Here are some things to do first, some of which you may have already done. If you efiled, you should double-check to be sure the return was efiled successfully and accepted. If you used Online TurboTax, you can sign into your Online Account and check the efile status at the Tax Home. Does it show the status as accepted, rejected, printed, started, ready to mail, or what?
If the info at the Tax Home confirms it was accepted, or if you printed and mailed the return, you can use the "Where's My Refund" tool at the IRS website below to check on the status of your Federal refund.
NOTE: When using that tool, be sure to enter the correct SSN and filing status. Use only the Federal refund amount, and not any total refund amount that includes a state refund. The amount to use is on your Federal Form 1040, Line 21a.
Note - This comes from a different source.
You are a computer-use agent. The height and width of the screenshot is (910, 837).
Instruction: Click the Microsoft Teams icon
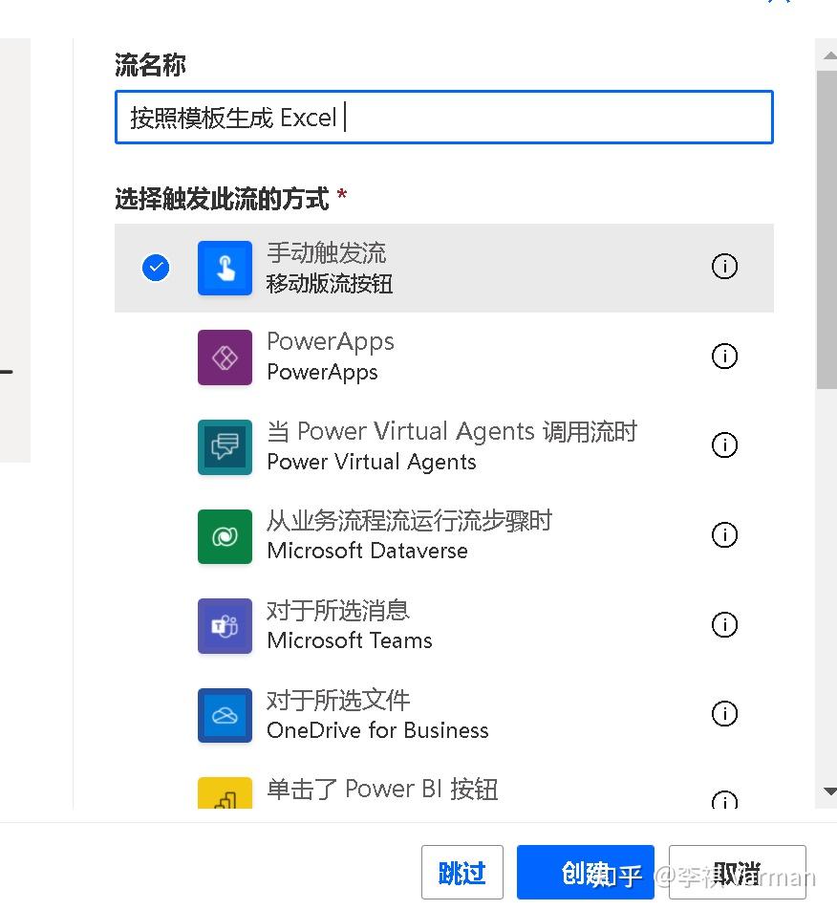point(225,626)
If the IRS tool says it is still being processed, here's how to reach the IRS to inquire about the delay, but it may not be easy. Part of it is luck. I called the IRS a few days ago and found that for me it was best to call just before closing time--about 6:58 PM and quickly go through the steps below. I figured a lot of folks would not call that close to closing, and that if I was one of the last to get into the queue, they would finish off all the people who were in the queue at closing time. And luckily, my hunch worked for me. Still had to wait about 25 minutes. Some users have said they managed to get in by phoning when the IRS first opened in the morning at 7 AM, but I assumed there would be a big rush to get in at that time.
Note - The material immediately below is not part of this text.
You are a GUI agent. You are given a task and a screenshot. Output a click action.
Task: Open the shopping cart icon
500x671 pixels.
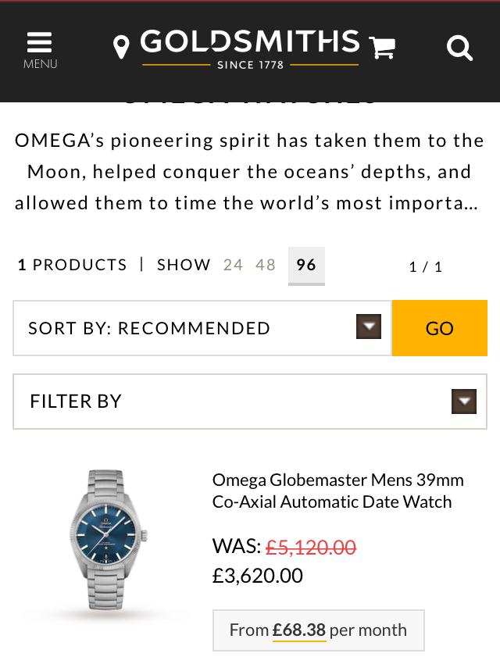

IRS: 800-829-1040 (7AM-7 PM local time) Monday-Friday
When calling the IRS do not choose the first choice re: "Refund", or it will send you to an automated phone line.
- First choose your language. Then listen to each menu before making the selection.
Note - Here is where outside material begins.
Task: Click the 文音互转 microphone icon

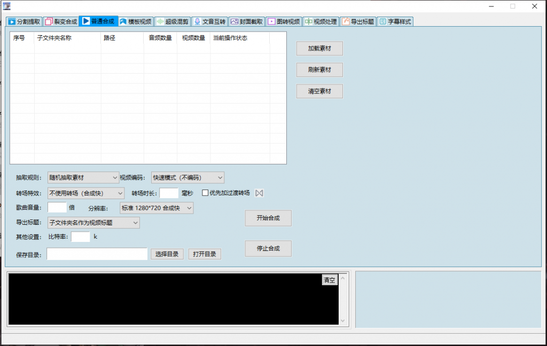Action: tap(197, 22)
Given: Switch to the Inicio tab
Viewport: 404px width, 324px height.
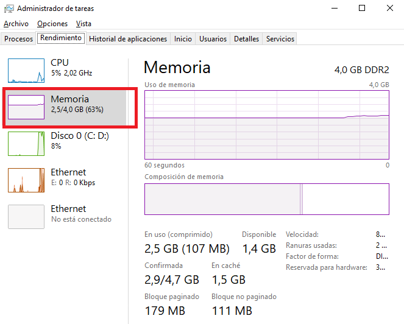Looking at the screenshot, I should 183,39.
- Then press 2 for "personal income tax".
- Then press 1 for "form, tax history, or payment".
- Then press 3 "for all other questions."
- Then press 2 "for all other questions."
- It may then ask for your SSN, but do not enter it. Just wait. If it asks for SSN a second time, still do not enter it.
- Then it will get "tired", and you'll get another menu. Choose 2 for "personal".
- Then in the next menu choose 4 for "all other inquiries", and it should transfer you to an agent but expect a long wait.
- I usually use a speakerphone so I can work on something else while waiting.
If you continue to have no luck reaching the IRS, you can try contacting the IRS Taxpayer Advocate Service for your area. They are especially prone to help if you have an economic hardship, or if there have been continued delays with lack of info from the IRS. At the following IRS website, find the USA map and click on your state, and it will give you the number of your IRS Taxpayer Advocate. If the Taxpayer Advocate can't/won't help you, ask them to transfer you to an an IRS agent. A couple of users reported that at least for them, that was a backdoor route to the IRS.